The Pack was afraid of her, too, but that was a whole other thing, and it had nothing to do with why the Gardner litter had to move around so much.

Usually when Lara researched something, even when she found out bad or scary things, she felt better for knowing. After looking up incomer, she felt worse.

“This is gonna sound weird given that if you fall out the right door in this place you’re actually in the ocean,” her brother announced, slouching down the stairs, “but what smells like dead fish?”

Firmly back in the present (for the moment), Lara watched him come, amused enough to almost cheer up. Only Sean could make slouching an active verb. He was so laid back he almost came down the stairs lying down.

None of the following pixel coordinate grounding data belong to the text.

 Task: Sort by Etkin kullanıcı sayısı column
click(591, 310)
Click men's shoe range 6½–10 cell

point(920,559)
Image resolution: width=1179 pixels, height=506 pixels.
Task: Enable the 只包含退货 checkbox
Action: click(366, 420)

“You’re right,” she replied, “it sounds weird. Is this the part where I pretend you’re not down here to check on me because you and dad found the bat? Thanks for telling me, by the way. I know why Dad didn’t.”

“Yeah, he’s weird like that, what with loving you and not wanting you to worry on your first day and hoping it was some dumb coincidence. He mentioned his suicide theory, and I have to say, I was skeptical. I’m pretty sure that bat was murdered.”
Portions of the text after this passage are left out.